11.47. The provisions that have been suggested to overcome the problems for the Revenue of income-splitting have, of necessity, a wide application. If they are adopted, the consequences of their infringement will be, in many cases, to impose a heavy burden of taxation upon those who fall within their purview. For a long period of years there has been no legislation in the Australian taxation system comparable to what is now being proposed. Accordingly, taxpayers have been lawfully enabled and entitled to order their affairs so that the tax for which they become liable was less than it otherwise would have been. The arrangements they made and the documents they executed breached no provision of the law. A great many of these transactions have been long acted upon and the rights and obligations of third parties, who were not the instigators of these schemes, have been regulated and affected by them, and it would not be unreasonable to suppose that in a great many cases what has been done is irrevocable.

11.48. There is a well-established, fundamental and sound principle that legislation, especially fiscal legislation, should not have a retrospective operation. That which was


  ― 156 ―
lawfully done should not, after the completion of the act by which it was done, be made unlawful and subjected to a penalty.
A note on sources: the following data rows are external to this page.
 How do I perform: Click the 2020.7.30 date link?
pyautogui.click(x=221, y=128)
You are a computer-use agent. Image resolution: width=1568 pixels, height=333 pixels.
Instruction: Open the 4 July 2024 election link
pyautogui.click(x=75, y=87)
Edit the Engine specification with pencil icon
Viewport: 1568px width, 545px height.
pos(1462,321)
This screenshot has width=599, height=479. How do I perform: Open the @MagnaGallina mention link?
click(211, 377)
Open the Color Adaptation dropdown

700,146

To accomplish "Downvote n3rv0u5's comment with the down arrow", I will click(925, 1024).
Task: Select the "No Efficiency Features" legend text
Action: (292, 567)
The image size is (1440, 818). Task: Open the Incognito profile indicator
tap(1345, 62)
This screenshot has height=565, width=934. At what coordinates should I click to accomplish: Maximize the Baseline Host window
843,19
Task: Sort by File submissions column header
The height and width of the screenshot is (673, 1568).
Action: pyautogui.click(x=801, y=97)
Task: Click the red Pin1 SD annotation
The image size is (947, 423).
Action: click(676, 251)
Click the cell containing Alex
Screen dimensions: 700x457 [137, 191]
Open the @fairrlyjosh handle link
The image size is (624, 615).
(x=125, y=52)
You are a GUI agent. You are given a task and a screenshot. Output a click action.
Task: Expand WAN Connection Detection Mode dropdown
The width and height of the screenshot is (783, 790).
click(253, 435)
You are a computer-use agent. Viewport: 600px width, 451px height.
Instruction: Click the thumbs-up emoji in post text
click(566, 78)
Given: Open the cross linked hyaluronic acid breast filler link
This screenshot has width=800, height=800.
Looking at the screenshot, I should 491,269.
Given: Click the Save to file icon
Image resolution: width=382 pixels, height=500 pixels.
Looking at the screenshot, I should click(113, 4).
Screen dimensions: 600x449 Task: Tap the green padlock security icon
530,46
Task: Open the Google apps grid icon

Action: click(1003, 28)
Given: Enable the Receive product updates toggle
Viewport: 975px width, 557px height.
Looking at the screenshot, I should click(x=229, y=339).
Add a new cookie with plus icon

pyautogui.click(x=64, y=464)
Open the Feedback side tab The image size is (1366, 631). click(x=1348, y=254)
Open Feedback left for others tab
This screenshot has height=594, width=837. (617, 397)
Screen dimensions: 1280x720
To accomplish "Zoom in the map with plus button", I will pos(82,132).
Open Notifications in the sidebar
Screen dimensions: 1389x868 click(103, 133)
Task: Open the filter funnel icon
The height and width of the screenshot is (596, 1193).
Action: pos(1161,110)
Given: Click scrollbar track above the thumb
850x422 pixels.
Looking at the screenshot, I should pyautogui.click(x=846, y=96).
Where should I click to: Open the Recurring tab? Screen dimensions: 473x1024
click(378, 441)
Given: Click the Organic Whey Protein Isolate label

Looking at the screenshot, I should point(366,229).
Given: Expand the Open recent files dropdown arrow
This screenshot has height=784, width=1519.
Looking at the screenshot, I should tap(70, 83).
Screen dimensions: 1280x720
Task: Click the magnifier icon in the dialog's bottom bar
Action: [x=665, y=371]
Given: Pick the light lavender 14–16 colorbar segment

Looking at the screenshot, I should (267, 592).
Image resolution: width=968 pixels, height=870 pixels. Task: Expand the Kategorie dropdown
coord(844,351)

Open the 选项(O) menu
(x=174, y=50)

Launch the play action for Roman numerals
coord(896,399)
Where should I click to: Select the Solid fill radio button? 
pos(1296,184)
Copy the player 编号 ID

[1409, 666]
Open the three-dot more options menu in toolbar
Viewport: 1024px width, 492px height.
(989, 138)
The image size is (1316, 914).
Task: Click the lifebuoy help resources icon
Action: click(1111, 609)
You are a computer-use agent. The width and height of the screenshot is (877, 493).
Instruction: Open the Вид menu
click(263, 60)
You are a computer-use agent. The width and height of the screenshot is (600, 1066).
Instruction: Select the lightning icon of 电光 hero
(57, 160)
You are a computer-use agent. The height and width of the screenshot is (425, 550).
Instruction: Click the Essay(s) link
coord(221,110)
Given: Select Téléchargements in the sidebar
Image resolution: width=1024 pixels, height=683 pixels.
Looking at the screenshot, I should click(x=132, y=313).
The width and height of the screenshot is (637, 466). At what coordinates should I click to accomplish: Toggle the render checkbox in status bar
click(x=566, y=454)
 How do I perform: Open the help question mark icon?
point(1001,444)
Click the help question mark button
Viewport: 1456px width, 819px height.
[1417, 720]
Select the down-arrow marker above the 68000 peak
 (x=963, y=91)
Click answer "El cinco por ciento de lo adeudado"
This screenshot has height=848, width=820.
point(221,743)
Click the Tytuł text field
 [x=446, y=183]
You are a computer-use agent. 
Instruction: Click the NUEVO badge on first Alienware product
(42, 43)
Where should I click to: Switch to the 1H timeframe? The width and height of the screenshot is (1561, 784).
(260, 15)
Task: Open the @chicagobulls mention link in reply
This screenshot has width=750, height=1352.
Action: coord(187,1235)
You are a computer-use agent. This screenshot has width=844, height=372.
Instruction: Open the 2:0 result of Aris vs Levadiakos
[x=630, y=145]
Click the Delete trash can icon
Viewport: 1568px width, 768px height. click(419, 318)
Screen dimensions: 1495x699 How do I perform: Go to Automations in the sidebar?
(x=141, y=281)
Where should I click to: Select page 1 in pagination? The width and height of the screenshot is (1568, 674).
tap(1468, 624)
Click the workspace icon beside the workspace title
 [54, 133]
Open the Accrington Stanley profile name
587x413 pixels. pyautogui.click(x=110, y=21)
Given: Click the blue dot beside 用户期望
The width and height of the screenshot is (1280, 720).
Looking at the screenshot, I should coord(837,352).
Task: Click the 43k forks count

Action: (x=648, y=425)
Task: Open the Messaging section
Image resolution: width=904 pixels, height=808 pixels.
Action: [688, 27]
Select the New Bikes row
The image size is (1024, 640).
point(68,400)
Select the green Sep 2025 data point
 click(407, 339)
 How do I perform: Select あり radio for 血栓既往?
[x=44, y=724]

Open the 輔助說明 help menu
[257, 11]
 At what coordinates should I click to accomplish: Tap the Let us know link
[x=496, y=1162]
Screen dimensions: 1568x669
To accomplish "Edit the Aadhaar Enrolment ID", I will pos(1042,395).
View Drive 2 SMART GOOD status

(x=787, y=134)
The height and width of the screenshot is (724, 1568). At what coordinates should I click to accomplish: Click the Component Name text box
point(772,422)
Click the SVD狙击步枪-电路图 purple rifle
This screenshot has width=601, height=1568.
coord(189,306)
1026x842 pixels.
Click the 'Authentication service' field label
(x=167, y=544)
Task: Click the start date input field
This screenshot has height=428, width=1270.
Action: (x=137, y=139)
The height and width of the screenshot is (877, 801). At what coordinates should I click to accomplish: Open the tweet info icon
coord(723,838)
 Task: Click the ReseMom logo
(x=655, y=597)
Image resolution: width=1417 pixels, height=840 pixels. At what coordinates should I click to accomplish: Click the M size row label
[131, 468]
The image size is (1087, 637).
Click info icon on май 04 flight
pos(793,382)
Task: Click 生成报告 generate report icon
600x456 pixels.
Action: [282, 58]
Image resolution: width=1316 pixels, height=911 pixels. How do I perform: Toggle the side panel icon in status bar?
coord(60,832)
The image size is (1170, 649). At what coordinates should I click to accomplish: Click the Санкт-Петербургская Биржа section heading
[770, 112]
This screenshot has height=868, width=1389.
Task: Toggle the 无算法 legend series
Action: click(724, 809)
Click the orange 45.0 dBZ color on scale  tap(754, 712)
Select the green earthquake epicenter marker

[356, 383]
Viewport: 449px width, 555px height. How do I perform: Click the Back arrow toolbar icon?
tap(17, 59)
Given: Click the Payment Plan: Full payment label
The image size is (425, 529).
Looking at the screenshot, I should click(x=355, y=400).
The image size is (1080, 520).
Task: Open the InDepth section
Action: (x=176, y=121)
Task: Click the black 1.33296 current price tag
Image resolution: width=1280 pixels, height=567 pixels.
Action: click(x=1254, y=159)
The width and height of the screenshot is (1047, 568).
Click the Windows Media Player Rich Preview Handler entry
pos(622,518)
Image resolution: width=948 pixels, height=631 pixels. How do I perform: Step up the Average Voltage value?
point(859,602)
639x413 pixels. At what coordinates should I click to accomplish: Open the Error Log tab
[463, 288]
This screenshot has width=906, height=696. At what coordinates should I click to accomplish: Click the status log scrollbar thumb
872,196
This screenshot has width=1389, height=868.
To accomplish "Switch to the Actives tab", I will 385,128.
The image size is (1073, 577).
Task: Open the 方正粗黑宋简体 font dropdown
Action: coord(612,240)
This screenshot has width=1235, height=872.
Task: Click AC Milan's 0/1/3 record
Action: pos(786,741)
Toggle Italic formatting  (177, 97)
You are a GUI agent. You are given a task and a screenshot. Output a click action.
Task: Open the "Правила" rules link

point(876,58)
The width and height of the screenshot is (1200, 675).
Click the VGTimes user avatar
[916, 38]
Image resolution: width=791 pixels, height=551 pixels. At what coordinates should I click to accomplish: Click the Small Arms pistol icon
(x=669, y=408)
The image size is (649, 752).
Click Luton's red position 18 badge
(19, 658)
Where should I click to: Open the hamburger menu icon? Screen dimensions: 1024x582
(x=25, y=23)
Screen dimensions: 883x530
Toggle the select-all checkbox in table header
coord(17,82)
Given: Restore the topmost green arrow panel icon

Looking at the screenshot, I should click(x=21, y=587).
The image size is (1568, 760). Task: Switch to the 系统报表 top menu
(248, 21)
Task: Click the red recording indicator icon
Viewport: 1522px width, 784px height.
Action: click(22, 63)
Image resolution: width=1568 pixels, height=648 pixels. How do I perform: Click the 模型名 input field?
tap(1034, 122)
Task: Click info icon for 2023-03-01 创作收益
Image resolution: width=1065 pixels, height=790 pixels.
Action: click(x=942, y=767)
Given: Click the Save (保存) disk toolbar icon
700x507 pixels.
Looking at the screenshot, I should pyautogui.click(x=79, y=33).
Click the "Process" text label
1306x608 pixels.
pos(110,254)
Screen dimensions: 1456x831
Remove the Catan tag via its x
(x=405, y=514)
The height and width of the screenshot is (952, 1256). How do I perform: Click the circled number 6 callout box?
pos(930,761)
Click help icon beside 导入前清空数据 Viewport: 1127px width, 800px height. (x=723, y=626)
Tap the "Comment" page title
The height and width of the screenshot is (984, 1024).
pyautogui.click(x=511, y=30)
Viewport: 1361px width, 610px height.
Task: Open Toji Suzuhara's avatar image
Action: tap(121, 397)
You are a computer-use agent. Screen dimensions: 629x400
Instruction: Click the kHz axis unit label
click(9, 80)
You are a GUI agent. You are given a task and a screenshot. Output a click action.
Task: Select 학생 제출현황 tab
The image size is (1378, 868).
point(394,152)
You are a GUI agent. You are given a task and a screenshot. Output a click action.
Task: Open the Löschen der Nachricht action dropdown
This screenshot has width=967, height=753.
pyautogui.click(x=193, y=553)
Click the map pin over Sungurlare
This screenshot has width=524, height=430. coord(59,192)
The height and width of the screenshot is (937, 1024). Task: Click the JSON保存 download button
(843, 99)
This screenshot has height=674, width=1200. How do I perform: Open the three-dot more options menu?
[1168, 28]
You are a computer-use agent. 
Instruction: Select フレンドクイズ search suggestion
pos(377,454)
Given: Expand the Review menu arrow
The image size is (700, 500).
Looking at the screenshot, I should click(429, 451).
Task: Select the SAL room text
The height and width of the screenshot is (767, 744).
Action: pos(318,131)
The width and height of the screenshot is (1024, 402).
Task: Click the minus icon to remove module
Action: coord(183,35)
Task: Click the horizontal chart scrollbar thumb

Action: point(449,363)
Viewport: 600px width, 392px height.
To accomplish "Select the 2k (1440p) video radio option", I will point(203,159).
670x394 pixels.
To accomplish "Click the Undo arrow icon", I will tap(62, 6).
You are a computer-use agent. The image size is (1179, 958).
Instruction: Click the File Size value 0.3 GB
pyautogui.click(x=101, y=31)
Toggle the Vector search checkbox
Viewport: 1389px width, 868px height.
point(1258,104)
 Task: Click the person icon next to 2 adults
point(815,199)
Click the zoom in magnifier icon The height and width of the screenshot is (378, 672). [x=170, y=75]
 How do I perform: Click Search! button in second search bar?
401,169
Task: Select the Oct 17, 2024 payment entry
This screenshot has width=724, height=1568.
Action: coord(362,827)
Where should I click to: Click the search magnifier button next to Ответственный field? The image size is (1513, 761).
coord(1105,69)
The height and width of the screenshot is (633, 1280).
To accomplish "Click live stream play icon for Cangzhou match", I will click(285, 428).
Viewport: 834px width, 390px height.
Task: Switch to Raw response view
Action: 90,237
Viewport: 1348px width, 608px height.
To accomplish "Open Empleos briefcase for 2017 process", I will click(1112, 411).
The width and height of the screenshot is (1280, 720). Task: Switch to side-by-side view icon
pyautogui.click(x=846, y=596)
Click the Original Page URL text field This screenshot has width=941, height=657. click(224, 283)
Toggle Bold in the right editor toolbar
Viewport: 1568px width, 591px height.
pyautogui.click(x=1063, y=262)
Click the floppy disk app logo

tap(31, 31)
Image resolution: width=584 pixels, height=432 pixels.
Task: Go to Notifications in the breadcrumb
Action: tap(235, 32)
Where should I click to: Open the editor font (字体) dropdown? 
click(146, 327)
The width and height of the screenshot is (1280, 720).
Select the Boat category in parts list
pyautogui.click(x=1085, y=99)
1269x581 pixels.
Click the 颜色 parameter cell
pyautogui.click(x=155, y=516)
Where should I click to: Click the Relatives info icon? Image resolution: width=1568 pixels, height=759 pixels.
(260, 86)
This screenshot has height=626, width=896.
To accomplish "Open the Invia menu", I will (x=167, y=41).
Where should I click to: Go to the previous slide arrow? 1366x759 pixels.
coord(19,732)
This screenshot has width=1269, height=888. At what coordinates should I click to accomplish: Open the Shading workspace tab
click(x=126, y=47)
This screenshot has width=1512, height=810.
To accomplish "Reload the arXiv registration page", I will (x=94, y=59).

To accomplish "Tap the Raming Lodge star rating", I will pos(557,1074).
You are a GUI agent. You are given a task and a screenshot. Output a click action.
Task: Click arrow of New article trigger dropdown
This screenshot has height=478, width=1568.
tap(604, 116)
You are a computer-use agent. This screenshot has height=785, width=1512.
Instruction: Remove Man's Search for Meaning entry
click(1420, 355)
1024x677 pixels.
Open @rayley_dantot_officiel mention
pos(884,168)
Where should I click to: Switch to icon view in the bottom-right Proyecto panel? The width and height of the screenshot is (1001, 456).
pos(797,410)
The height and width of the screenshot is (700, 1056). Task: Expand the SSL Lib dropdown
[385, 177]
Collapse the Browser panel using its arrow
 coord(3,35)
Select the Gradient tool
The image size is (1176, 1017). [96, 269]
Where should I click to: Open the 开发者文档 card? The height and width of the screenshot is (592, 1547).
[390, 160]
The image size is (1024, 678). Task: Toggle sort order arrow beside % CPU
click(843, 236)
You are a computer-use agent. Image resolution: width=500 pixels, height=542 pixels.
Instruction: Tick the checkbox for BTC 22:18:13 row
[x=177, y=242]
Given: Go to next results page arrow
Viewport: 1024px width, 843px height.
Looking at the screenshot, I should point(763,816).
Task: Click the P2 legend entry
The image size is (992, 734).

There is a strong presumption against retrospectivity because it manifestly shocks one's sense of justice.note It is, for example, because of this principle that section 437 (2) of the United Kingdom Income and Corporation Taxes Act 1970 is framed not to affect an irrevocable settlement made before 22 April 1936, which was the date when section 21 of the Finance Act 1936 came into operation and introduced for the first time provisions similar to those now appearing in the current legislation. In the opinion of the Committee, it will be proper, therefore, to safeguard any legislation that may be introduced on the lines discussed in this chapter from the vice of retrospectivity penalising any bona fide transaction where the rights and obligations of the parties are involved irrevocable.